Nikkei hits record high on Wall Street bounce, other Asian markets subdued

By Thomson Reuters Feb 29, 2024 | 8:17 PM

By Stella Qiu

SYDNEY (Reuters) – Japan’s Nikkei hit a fresh record high on Friday, buoyed by the bounce on Wall Street as a key U.S. inflation reading was in line with expectations, while markets elsewhere in Asia were more subdued on China’s still-uncertain economic outlook.

The Nikkei index gained 1.8% to hit a fresh all-time high, extending a surge of 7.9% the previous month when it breached levels last seen in 1989. Australia’s resources-heavy shares also hit a record high and were last up 0.3% on the day.

MSCI’s broadest index of Asia-Pacific shares outside Japan, however, fell 0.1%, weighed down by a 0.2% drop in Hong Kong’s Hang Seng index. The Asia index is set for a weekly loss of 1%.

Data on Friday showed China’s factory activity contracted for a fifth straight month in February, while the expansion in the services sector picked up pace, highlighting an uneven recovery for the world’s second-largest economy.

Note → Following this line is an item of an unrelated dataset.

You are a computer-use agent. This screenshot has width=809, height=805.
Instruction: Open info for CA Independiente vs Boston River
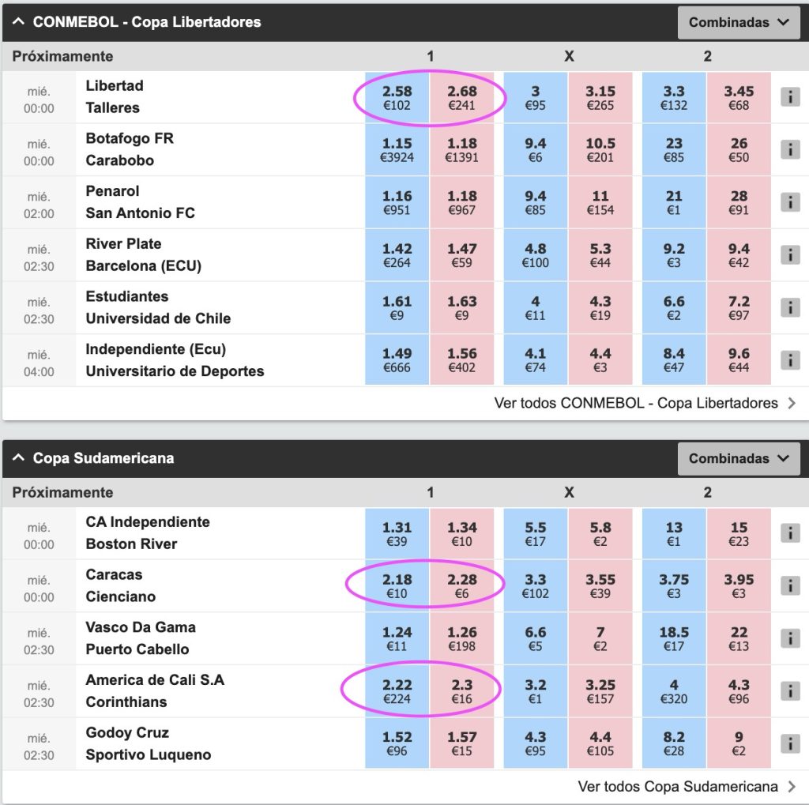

“The PMI is less reliable in Feb because of the Chinese New Year holiday makes it difficult to get a clear picture of economic momentum,” said Zhiwei Zhang, chief economist at Pinpoint Asset Management.

“We need to wait for more macro data on retail sales and industrial production in Jan-Feb to get a clear view on the economy.”

China’s mainland markets were tentative, with both the bluechips and Shanghai Composite index mostly flat on the first day of March. Investors are on the lookout for further stimulus at a key policy meeting next week.

Japan’s factory activity shrank at the fastest pace in more than 3-1/2 years in February, a private-sector survey showed on Friday.

Overnight on Wall Street, the S&P 500 and Nasdaq closed at record highs. The U.S. personal consumer expenditures (PCE) price index, the Federal Reserve’s preferred gauge for inflation, rose 0.3% in January from a month earlier. The core PCE price index rose 0.4%, as expected.

That kept the prospects of a June interest rate cut alive. Markets still see a 76% probability the Fed will start cutting interest rates in June, with a total easing of 82 basis points priced in for this year.

“The PCE data confirms the unhelpful January inflation surprise already previewed by earlier CPI and PPI numbers,” said Taylor Nugent, a senior economist at National Australia Bank.

“We don’t think the disinflation trend has been arrested, but there is some risk support from residual seasonality issues in the January increase also bleeds into February.”

Further aiding sentiment, Fed speakers overnight reiterated that policymakers will look through recent data that showed price pressures rebounded in January to focus on overall progress on inflation.

In Europe, inflation readings in Germany, France and Spain all eased, mostly in line with expectations, which should bode well for the eurozone inflation data due later on Friday.

That drove a fall in the euro, which was hovering at $1.0809, having eased 0.3% overnight.

The yen slipped 0.2% to 150.23. It gained 0.5% overnight after a Bank of Japan board member, Hajime Takata, said sustained achievement of 2% inflation was already in sight.

However, BOJ Governor Kazuo Ueda later struck a more cautious tone, saying that it was too early to conclude that sustained achievement of the central bank’s 2% inflation target can be foreseen.

Bonds rallied in relief that the U.S. PCE data was not worse than expected. The 10-year Treasury yield held at 4.2639% after edging 4 basis points lower overnight. It jumped 29 basis points last week as markets pushed back bets on early rate cuts.

The two-year Treasury yield, which reflects interest rate expectations, was also flat at 4.6373%, having eased 4 bps to 4.644%.

Oil prices edged up on Friday. Brent rose 0.4% to $82.21 a barrel, while U.S. crude gained 0.3% to $78.47 per barrel.

The spot gold price was flat at $2,043.99.